> EXERCISE PROMPT: The entries below contain a line with "Screen dimensions: 149x199" and a line with "Open explorer globe for hash 0x20...48c2". Quote exactly those two lines and all lines between them.

> DATA RECORDS:
*****

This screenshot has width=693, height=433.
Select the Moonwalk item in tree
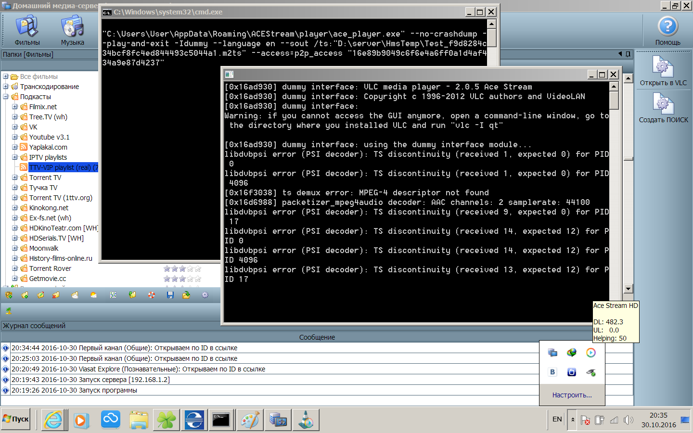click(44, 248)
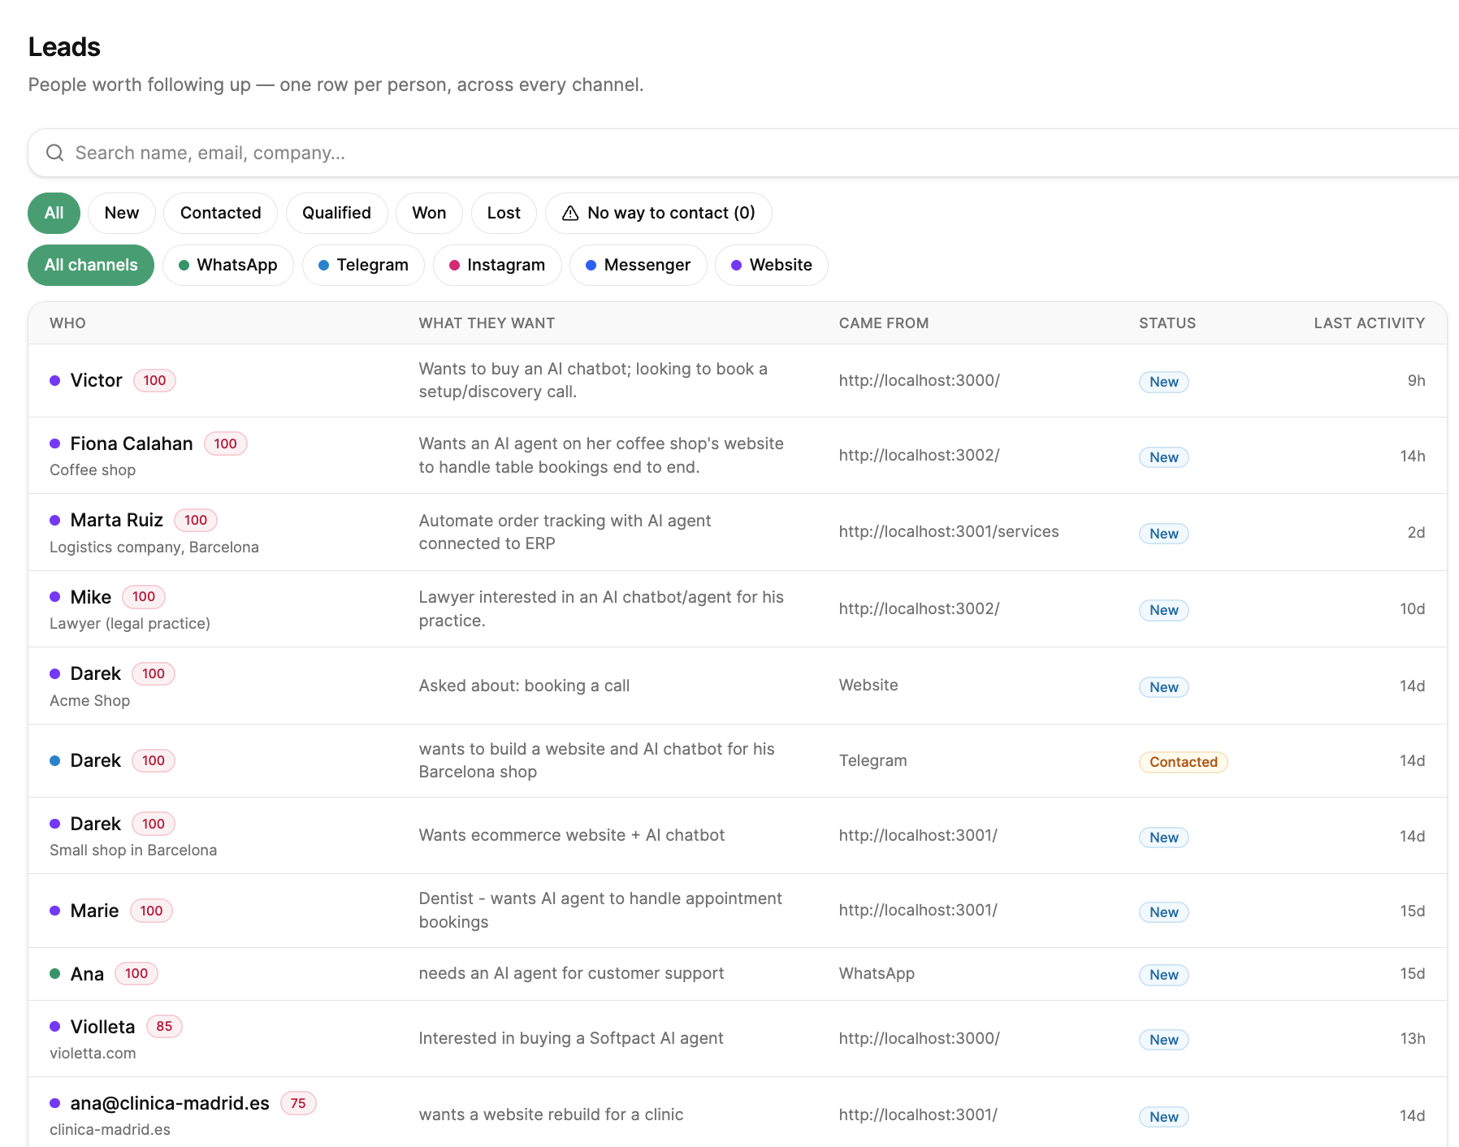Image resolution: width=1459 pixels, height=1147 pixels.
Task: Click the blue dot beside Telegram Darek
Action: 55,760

*****

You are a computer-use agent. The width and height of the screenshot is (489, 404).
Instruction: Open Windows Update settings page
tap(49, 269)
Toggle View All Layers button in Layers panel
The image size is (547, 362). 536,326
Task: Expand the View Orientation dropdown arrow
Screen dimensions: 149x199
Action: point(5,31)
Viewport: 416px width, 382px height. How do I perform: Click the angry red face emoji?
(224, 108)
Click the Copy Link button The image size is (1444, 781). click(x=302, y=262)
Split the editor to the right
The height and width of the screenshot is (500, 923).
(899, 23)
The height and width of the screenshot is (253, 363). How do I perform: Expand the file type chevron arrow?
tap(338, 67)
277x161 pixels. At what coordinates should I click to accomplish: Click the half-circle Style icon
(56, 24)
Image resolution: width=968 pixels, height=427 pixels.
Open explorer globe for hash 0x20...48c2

*****

> COMPLETED TASK:
Screen dimensions: 149x199
Action: point(5,31)
Viewport: 416px width, 382px height. How do I perform: Click the angry red face emoji?
(224, 108)
Click the Copy Link button The image size is (1444, 781). click(x=302, y=262)
Split the editor to the right
The height and width of the screenshot is (500, 923).
(899, 23)
The height and width of the screenshot is (253, 363). How do I perform: Expand the file type chevron arrow?
tap(338, 67)
277x161 pixels. At what coordinates should I click to accomplish: Click the half-circle Style icon
(56, 24)
Image resolution: width=968 pixels, height=427 pixels.
Open explorer globe for hash 0x20...48c2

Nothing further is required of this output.